Figure 4.7 shows the main qualitative behavior of this learning mechanism: when the long term average activity of the receiver is low, the threshold moves down, and thus it is more likely that the short term synaptic activity value will fall into the positive weight change territory. This will tend to increase synaptic weights overall, and thus make the neuron more likely to get active in the future, achieving the homeostatic objective. Conversely, when the long term average activity of the receiver is high, the threshold is also high, and thus the short term synaptic activity is more likely to drive weight decreases than increases. This will take these over-active neurons down a notch or two, so they don't end up dominating the activity of the network.

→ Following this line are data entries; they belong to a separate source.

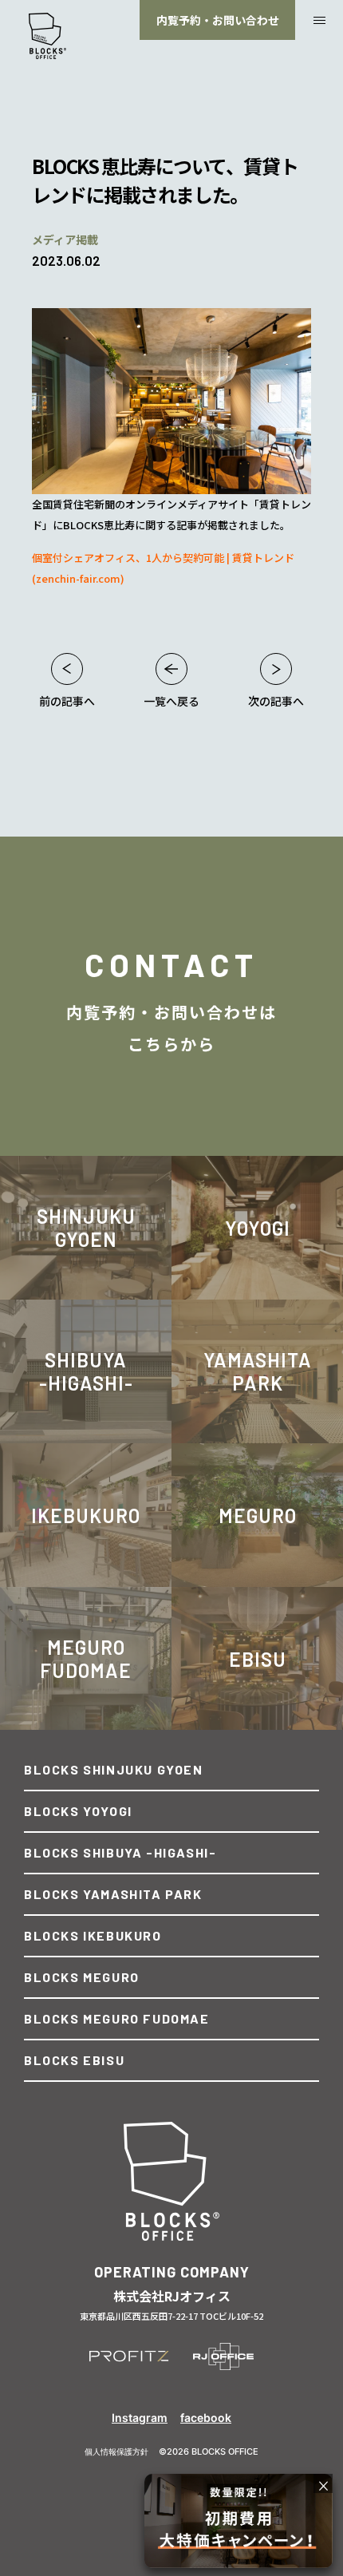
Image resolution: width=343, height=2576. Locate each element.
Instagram (140, 2417)
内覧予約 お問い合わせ (217, 20)
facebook (205, 2417)
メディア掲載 (65, 239)
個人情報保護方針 (116, 2451)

Self-organizing Learning Dynamics
This ability to spread the neural activity around in a more equitable fashion turns out to be critical for self-organizing learning, because it enables neurons to more efficiently and effectively cover the space of things to represent. To see why, here are the critical elements of the self-organizing learning dynamic (see subsequent simulation exploration to really get a feel for how this all works in practice):
- Inhibitory competition -- only the most strongly driven neurons get over the inhibitory threshold, and can get active. These are the ones whose current synaptic weights best fit ("detect") the current input pattern.
- Rich get richer positive feedback loop -- due to the nature of the learning function, only those neurons that actually get active are capable of learning (when receiver activity y = 0, then xy = 0 too, and the XCAL dWt function is 0 at 0). Thus, the neurons that already detect the current input the best are the ones that get to further strengthen their ability to detect these inputs. This is the essential insight that Hebb had with why the Hebbian learning function should strengthen an "engram".
- homeostasis to balance the positive feedback loop -- if left unchecked, the rich-get-richer dynamic ends up with a few units dominating everything, and as a result, all the inputs get categorized into one useless, overly-broad category ("everything"). The homeostatic mechanism in BCM helps fight against this by raising the floating threshold for highly active neurons, causing their weights to decrease for all but their most preferred input patterns, and thus restoring a balance. Similarly, under-active neurons experience net weight increases that get them participating and competing more effectively, and hence they come to represent distinct features.
The net result is the development of a set of neural detectors that relatively evenly cover the space of different inputs patterns, with systematic categories that encompass the statistical regularities. For example, cats like milk, and dogs like bones, and we can learn this just by observing the reliable co-occurrence of cats with milk and dogs with bones. This kind of reliable co-occurrence is what we mean by "statistical regularity". See Hebbian Learning for a very simple illustration of why Hebbian-style learning mechanisms capture patterns of co-occurrence. It is really just a variant on the basic maxim that "things that fire together, wire together".
The Learning Rate
There is an important factor missing from the above equations, which is the learning rate -- we typically use the Greek epsilon \(\epsilon\) to represent this parameter, which simply multiplies the rate with which the weights change:
- \(\Delta w=\epsilon f_{x c a l}\left(x y, y_{l}\right)\)
Thus, a bigger epsilon means larger weight changes, and thus quicker learning, and vice-versa for a smaller value. A typical starting value for the learning rate is .04, and we often have it decrease over time (which is true of the brain as well -- younger brains are much more plastic than older ones) -- this typically results in the fastest overall learning and best final performance.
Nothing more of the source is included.